Top of Provided records

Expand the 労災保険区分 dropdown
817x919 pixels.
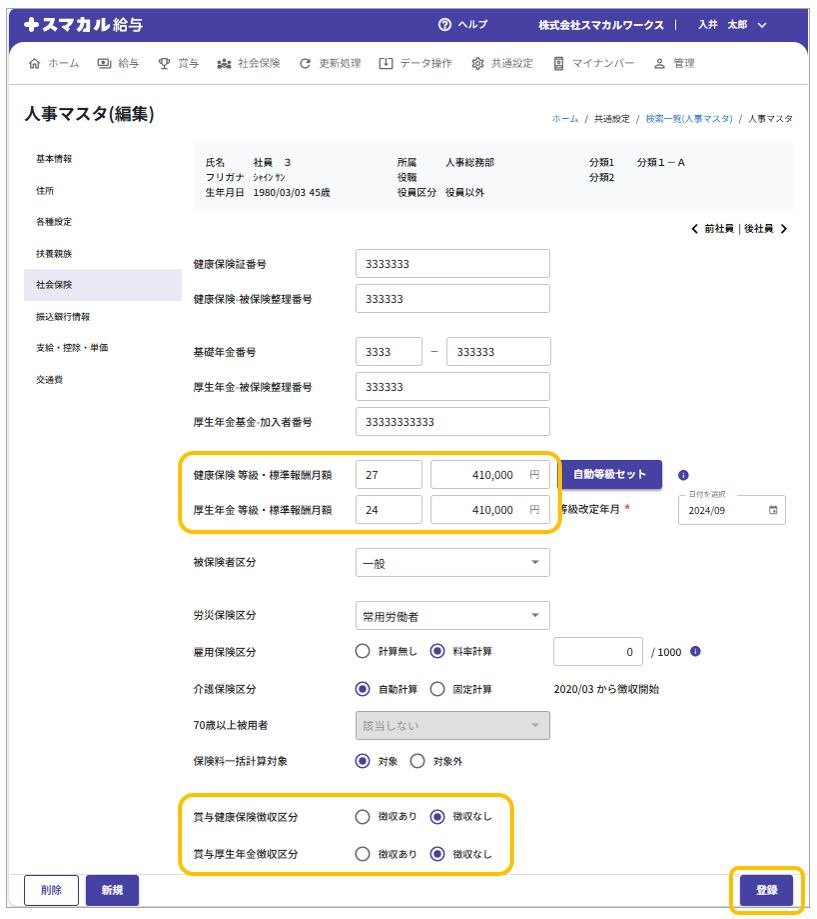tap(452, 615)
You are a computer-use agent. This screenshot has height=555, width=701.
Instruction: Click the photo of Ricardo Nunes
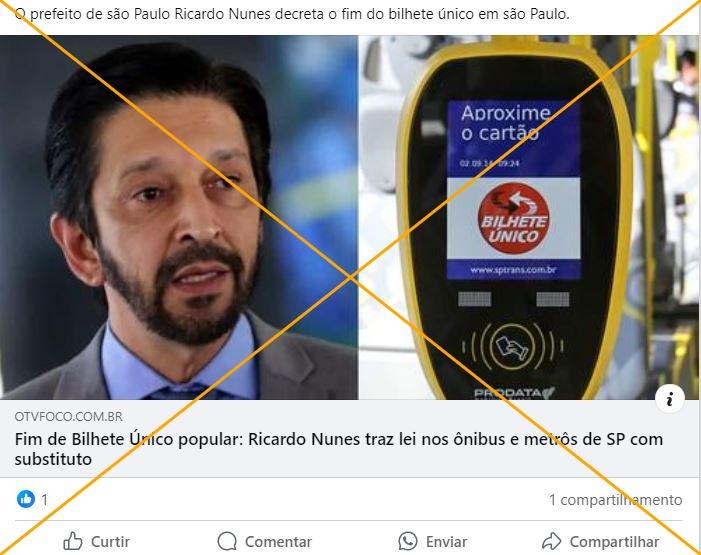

Bottom of Provided records

Your task is to retype exactly the lines that run from the line with "You are a computer-use" through the last line of the material, with the pictures left out.

You are a computer-use agent. This screenshot has height=555, width=701.
Instruction: Click the photo of Ricardo Nunes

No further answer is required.